Example 3: Streaming Response (Server-Sent Events)

GET /events HTTP/1.1
Host: api.example.com
Accept: text/event-stream
 
HTTP/1.1 200 OK
Content-Type: text/event-stream
Cache-Control: no-cache
Connection: keep-alive
 
data: {"type": "connected"}
 
data: {"type": "message", "content": "Hello"}
 
data: {"type": "message", "content": "World"}

Best Practices

API Design

  1. Use appropriate HTTP methods

    • GET for reading, POST for creating, PUT/PATCH for updating, DELETE for deleting
  2. Return appropriate status codes

    • 201 for created, 204 for no content, 400/422 for validation errors
  3. Use consistent error format

    {"error": "Validation Failed", "code": "VALIDATION_ERROR", "details": [...]}
  4. Version your API

    https://api.example.com/v1/users

Security

  1. Always use HTTPS in production
  2. Set security headers
    Strict-Transport-Security: max-age=31536000; includeSubDomains
    Content-Security-Policy: default-src 'self'
    X-Content-Type-Options: nosniff
  3. Configure CORS properly (don't use * in production)
  4. Use HttpOnly, Secure, SameSite for cookies

Performance

  1. Enable compression (gzip or brotli)
  2. Set cache headers appropriately
  3. Use HTTP/2 or HTTP/3 when possible
  4. Minimize redirects

Summary and Key Takeaways

HTTP is the protocol for web communication, based on request-response model
HTTP versions: 1.1 (still common), 2 (multiplexing, binary), 3 (QUIC, UDP-based)
Methods: GET (read), POST (create), PUT (replace), PATCH (update), DELETE (remove)
Status codes: 2xx (success), 3xx (redirect), 4xx (client error), 5xx (server error)
Headers provide metadata for requests and responses
HTTPS encrypts communication using TLS
Caching uses Cache-Control, ETag, and Last-Modified headers
CORS controls cross-origin access in browsers
Debug with curl, Postman, or browser DevTools


What's Next?

Now that you understand HTTP, continue your learning:

Build REST APIs:

Document Your APIs:

Deep Dive:


Resources


Conclusion

HTTP is the foundation of web communication.
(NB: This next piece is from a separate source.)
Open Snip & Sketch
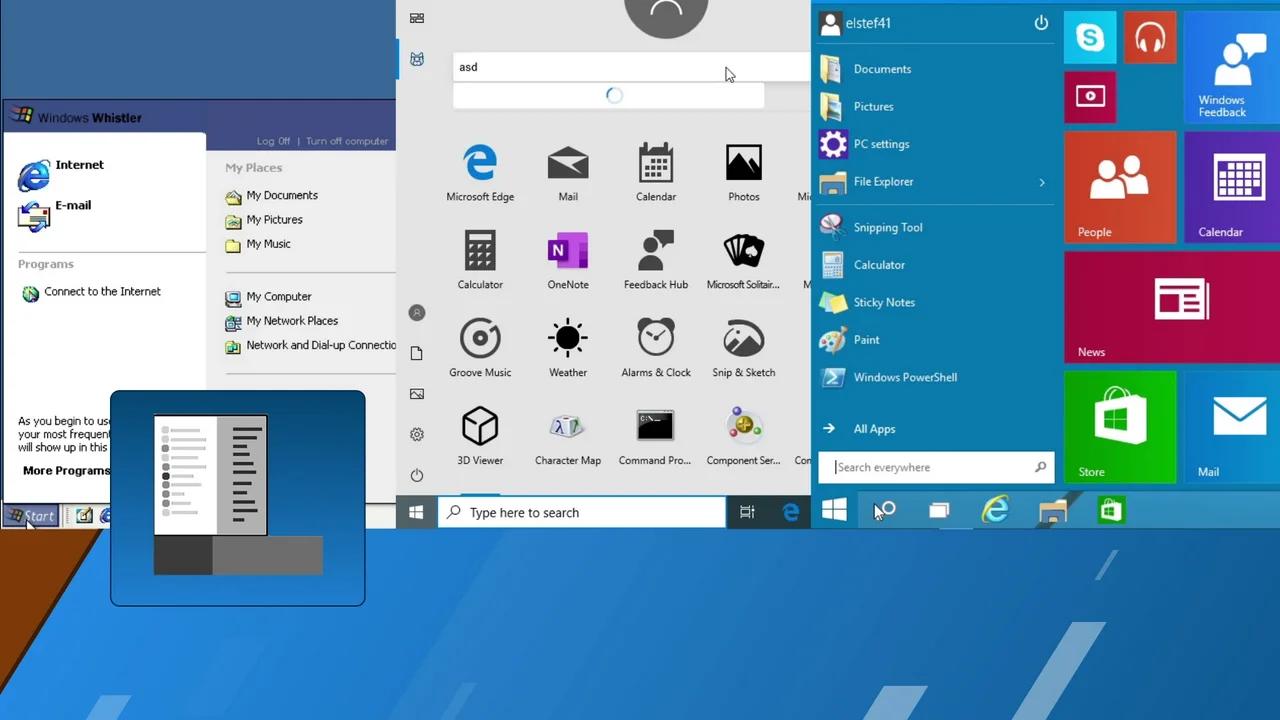 point(743,346)
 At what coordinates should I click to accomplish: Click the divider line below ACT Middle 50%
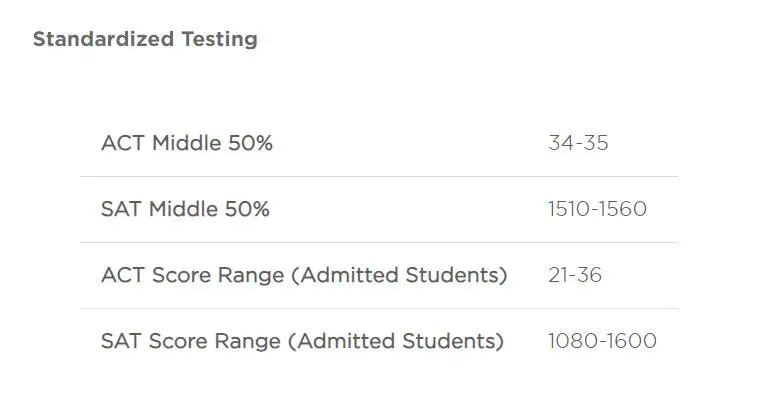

Understanding how requests and responses work, what different status codes mean, and how features like caching and CORS work will make you a more effective developer.

Whether you're building APIs, debugging network issues, or optimizing performance, the HTTP knowledge from this guide will serve you well throughout your career.